While the global spotlight was focused on the Tibetan capital of Lhasa, perhaps the most significant and historic development this week was the rapid spread of the protests to the far-flung Tibetan communities of Western China, including the provinces of Gansu, Sichuan, Qinghai and Yunnan.
The Chinese authorities admitted yesterday, for the first time, that the protests had swept across a wide swath of ethnically Tibetan districts, far beyond the borders of the official Tibetan region where Lhasa is located.
"One of the most striking things is that we're now hearing of protests in places where we never heard of monks protesting before," said Robert Barnett, a Tibet specialist at Columbia University in New York.
The scale of the uprising, and the violence on both sides, has shocked the world. But for those who were paying attention, the signs of revolt had been visible for months, if not years.While there is little doubt that the Tibetans are aware of the Beijing Olympics, and the potential impact of their demonstrations in an Olympic year, a closer look at their uprising shows that most of their protests were spontaneous, often in reaction to repressive Chinese measures, and usually had their roots in a vast array of local issues, including environmental, economic and demographic grievances."With or without the Olympics, the situation in Tibet is very grave," said Thubten Samphel, a spokesman for the Dalai Lama's government-in-exile.
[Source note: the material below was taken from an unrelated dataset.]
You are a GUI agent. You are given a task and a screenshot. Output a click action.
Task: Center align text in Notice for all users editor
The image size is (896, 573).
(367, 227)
"The Tibetan people have deep-seated resentments. They feel marginalized and isolated from economic development in Tibet. They feel that they're being reduced to a minority in their own land. They feel very fearful about the survival of their culture and their identity. These are the underlying roots, the sense of despair that they feel. The Olympics may have been a factor, but they were not the major factor.
"Consider, for example, a clash between Chinese security forces and hundreds of ordinary Tibetans in Qinghai province last month, more than two weeks before the latest wave of protests began.
It began, oddly enough, with a balloon seller.On Feb. 21, during a fireworks festival in the town of Tongren in Qinghai province, a Tibetan child tried to buy a balloon from a Chinese vendor. They argued over the price, and the vendor reportedly slapped the child in the face. When an older man began fighting with the balloon seller, the man was allegedly beaten and detained by a Chinese policeman, who was soon surrounded by a crowd of Tibetans.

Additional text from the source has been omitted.